> _What you are asked to do_:
Write out the entire listing below exactly as it appears, minus any pictures.

> _Extracted records_:
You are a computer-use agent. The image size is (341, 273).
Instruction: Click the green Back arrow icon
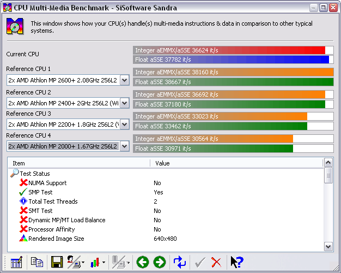pyautogui.click(x=142, y=262)
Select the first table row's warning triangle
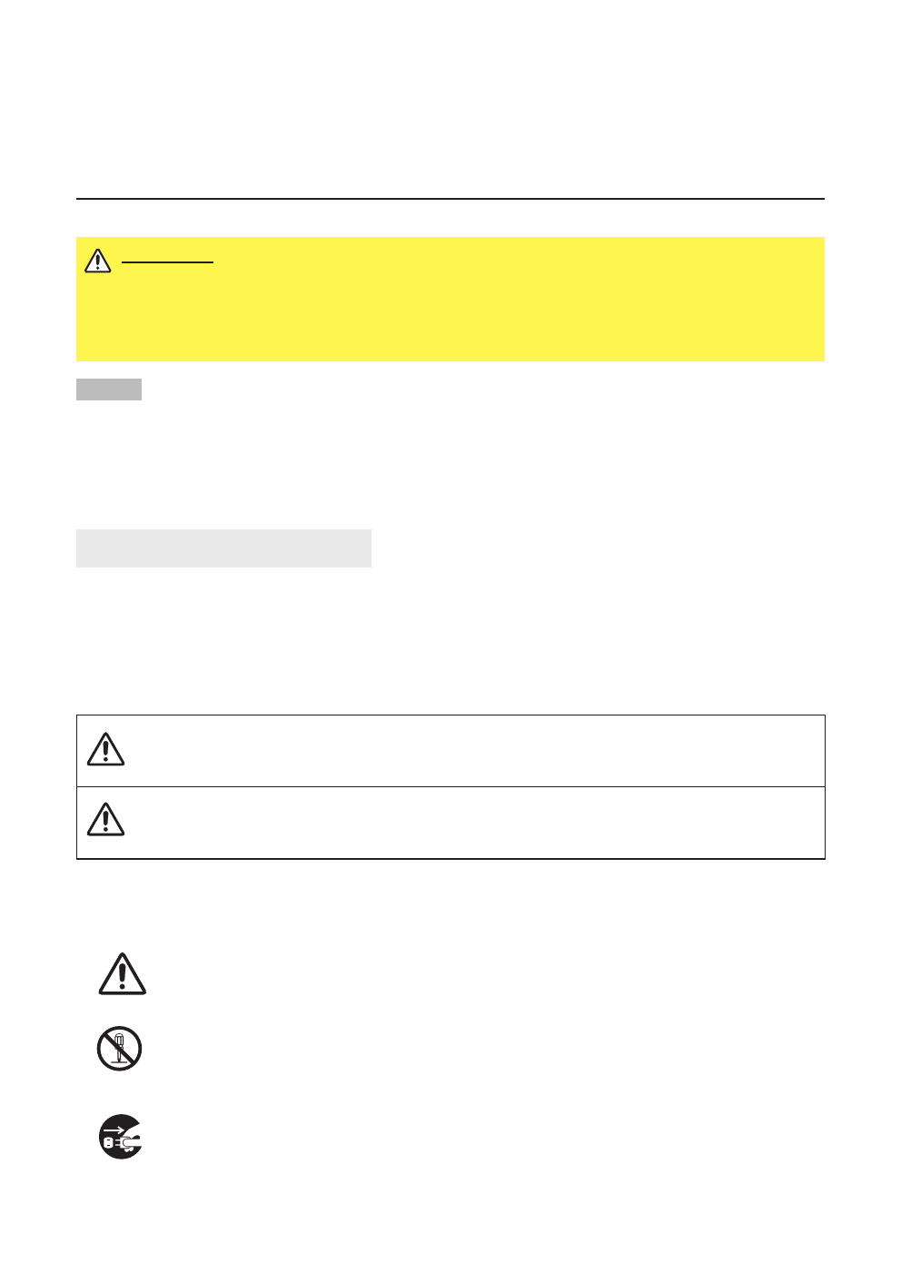The height and width of the screenshot is (1263, 901). click(105, 749)
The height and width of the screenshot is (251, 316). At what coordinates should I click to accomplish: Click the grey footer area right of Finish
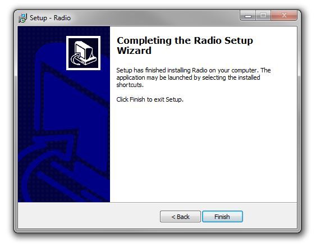pos(270,216)
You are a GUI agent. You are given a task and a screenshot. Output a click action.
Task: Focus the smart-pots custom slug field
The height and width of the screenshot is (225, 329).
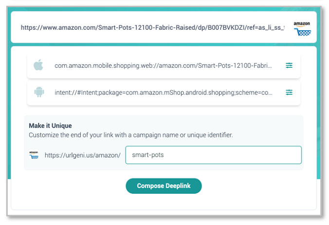pyautogui.click(x=213, y=155)
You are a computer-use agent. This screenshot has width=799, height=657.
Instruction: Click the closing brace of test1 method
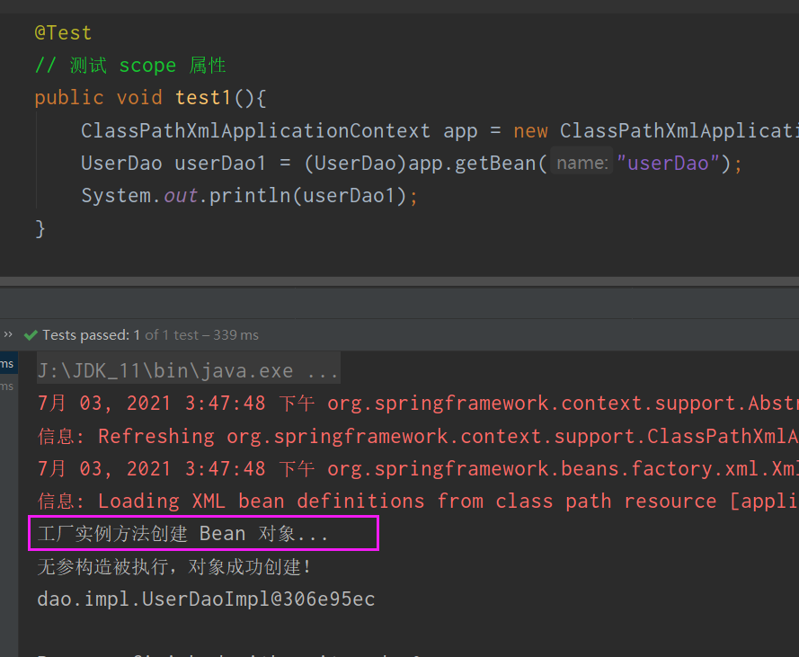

> _Expected output_:
You are a computer-use agent. The image size is (341, 273).
Instruction: Click the green Back arrow icon
pyautogui.click(x=142, y=262)
Select the first table row's warning triangle
The height and width of the screenshot is (1263, 901). click(105, 749)
The height and width of the screenshot is (251, 316). At what coordinates should I click to accomplish: Click the grey footer area right of Finish
pos(270,216)
You are a GUI agent. You are given a task and a screenshot. Output a click action.
Task: Focus the smart-pots custom slug field
The height and width of the screenshot is (225, 329).
pyautogui.click(x=213, y=155)
You are a computer-use agent. This screenshot has width=799, height=657.
Instruction: Click the closing brace of test1 method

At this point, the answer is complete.